Another illustration of a different reaction was contained in the voiced-over experiences of a female Cambridge University student broadcast by Radio 4’s ‘Today’ programme on Thursday. “I was drunk but not horrendously so. I hooked up with a guy I didn’t know before that evening. He was a Cambridge student and we went back to his room and he raped me. It was violent so I was left quite injured afterward. The next day I went to A an E. I had quite severe injuries. At the time it was very difficult to process what had happened. In that situation, it’s difficult to step outside the circumstances and see what happened. The fact that I was so severely injured kind of convinced me that this wasn’t right. I was adamant from the start that I didn’t want to report it and the hospital staff were fairly frosty when I told them that. If you report it to any outside agency you’re sort of letting the situation get out of your control. I think it’s problematic to put the responsibility onto victims of sexual assault to report what happens because they’re not responsible for the offender’s actions and I think it places a real burden” (on the victim). I’m not sure what this teaches us about female reaction to rape and sexual assault but if the victim (a capable adult) doesn’t want to proceed and after a suitable time for reflection has elapsed, maybe their rejection of a judicial solution should be signed off by them and be legally binding, never to be resurrected. It would most likely help them to put the experience behind them and move on.

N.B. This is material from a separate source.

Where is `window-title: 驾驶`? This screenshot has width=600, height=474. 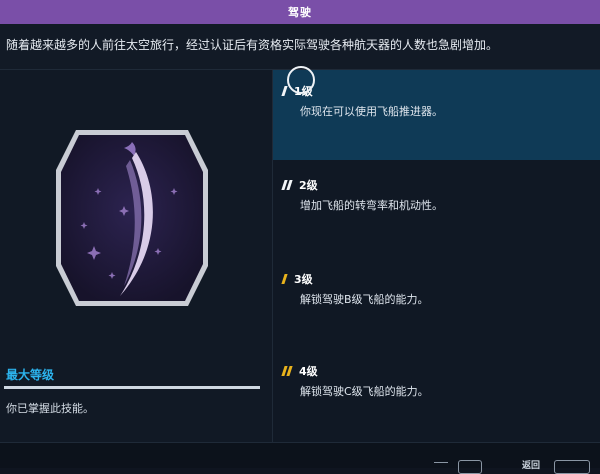
window-title: 驾驶 is located at coordinates (300, 12).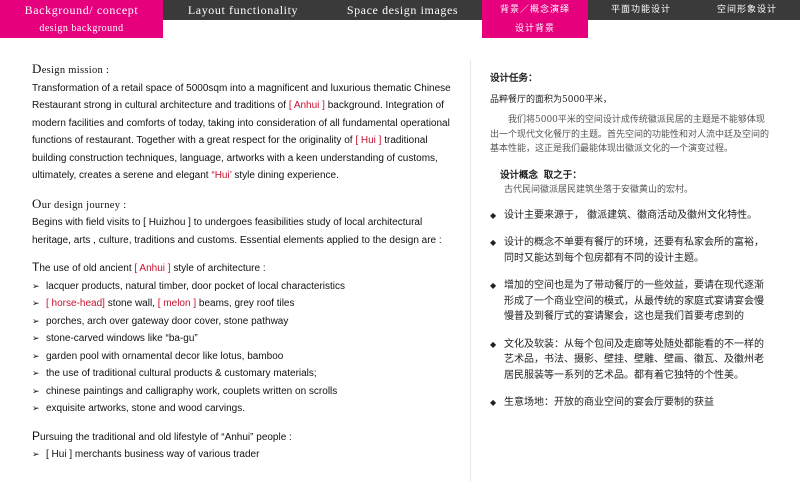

In this day and age what (still) underpins the doubt and uncertainty of such cases is the fact that those with a degree of power (not only politicians) must have their cake and eat it to the detriment of others, so they must never allow their accuser’s allegations to gain traction. They can do this by blackmailing their victim or take pre-emptive action such as our Parliamentary representatives have done by implementing a reporting system that ensures almost total secrecy. Faced with such a system, it cows the victim/would-be complainant into submission before they start. That such a system has been designed (by men?) and implemented in the Westminster estate only deepens the stench from the swamp. The bottom line is that effective laws designed to protect whistleblowers must be drafted and implemented without delay and the unique Parliamentary privileges for the protection of sexual predators in SW1 be removed. Let Peers and MPs – however unsavoury it might be to their sensitivities – take their chance with those who they serve.
*It’s interesting to note that films produced by Harvey Weinstein are still being shown on ITV at least: i.e. ‘Piranha’ on ITV 2 last night.